In the 20-26 January issue of "Flight International", Mr. Straker makes some statements which needs some clarification.
The investigation which the late Ron Chippindale led was conducted by the "NZ Office of Air Accident Investigation". The Civil Aviation Division of the NZMOT did not conduct it. On the contrary; the CAD's pre-accident actions were subject to investigation by Mr. Chippindale. The Air Accidents Office, as we generally referred to it in converstion, was nominally under the MOT; but only for purely admin. purposes. That was the route by which it was funded.
When the accident happenned, I was working in the CAD Head Office under Maurice McGreal who is mentioned in the letter, and thereafter for a few years before returning to active flying. Later in the 1980s, I worked for Ron Chippindale up to the time the new TAIC replaced the old "Office". I knew Ron well, and find it almost laughable to imagine him being "captured", or coerced, or in any way influenced by any political pressure. The very idea is verging on the bizarre. I liked Ron, and we had many quite deep chats about ethics and such-like. But to some, he could seem somewhat austere; even cold. But a kinder man it would be hard to find.
With regard to Maurie McGreal, I still earbash him on a regular basis and am quite sure that when he held a senior position in the Flight Operations section of the old CAD; he was as straight as a die.
This is not the place to endlessly pursue why Jim Collins was led into the situation.

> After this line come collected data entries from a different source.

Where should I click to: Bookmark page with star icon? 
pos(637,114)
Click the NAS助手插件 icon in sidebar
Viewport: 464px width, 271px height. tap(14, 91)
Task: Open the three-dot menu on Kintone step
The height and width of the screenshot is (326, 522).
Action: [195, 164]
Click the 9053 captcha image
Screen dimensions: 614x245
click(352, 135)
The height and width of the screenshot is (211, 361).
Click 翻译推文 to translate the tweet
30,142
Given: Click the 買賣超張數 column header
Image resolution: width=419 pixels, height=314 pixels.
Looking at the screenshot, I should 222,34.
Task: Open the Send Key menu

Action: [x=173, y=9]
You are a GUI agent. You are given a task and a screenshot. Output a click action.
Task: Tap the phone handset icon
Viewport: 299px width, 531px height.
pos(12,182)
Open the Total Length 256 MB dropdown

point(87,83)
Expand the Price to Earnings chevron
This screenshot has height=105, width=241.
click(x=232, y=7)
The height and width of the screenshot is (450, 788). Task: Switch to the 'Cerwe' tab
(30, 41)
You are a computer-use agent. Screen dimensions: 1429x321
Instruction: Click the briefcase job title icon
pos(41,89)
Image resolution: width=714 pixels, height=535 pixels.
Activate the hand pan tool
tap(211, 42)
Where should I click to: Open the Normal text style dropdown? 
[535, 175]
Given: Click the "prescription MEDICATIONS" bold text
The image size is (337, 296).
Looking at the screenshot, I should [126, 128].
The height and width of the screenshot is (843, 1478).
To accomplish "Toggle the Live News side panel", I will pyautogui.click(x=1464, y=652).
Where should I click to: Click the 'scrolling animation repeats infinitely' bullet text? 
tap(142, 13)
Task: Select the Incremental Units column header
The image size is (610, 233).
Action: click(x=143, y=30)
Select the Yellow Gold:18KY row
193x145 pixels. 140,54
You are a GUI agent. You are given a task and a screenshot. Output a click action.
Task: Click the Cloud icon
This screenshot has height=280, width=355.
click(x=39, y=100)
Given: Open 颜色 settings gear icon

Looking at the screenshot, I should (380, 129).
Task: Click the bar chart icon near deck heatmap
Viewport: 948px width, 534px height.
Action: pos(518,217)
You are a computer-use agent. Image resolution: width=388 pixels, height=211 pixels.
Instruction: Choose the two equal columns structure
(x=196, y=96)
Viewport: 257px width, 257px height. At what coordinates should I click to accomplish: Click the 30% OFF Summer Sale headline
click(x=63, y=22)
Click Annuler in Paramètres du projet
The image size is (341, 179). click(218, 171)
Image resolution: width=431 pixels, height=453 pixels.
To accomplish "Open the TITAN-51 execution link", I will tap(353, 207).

He also was an honest aviator. I cannot say the same about some within the ANZ management...as we know.
But there are aspects which continue to puzzle me; as well as the usual "what-ifs" and "If-onlys".
If only the pilots had selected, and considered, INS modes which read the aircraft's actual longitude. Jim knew which meridian took them down the centre of the Sound and knew very well the meridians which intersected Mount Erebus;
If only the flight deck area had been cleared of all chattering non-crew prior to the descent;
If only they had elected to to make station-passage over the NDB at about 18,000 feet prior to doing the scenic thing;
If only they had become much more curious about the broken, and then lack, of VHF comms. Other than a total failure of all airborne and/or ground equipment, what else could it be? Other than "something" between they and the ground station!
If only, when the GPWS sounded, they had rammed the power levers full forward, pitched up to stickshaker speed and rolled left or right. Maybe they might have made it...the impact angle and forces would certainly have been very much less......
But enough for this posting methinks. Both Maurie and myself will welcome Mr. Straker's response.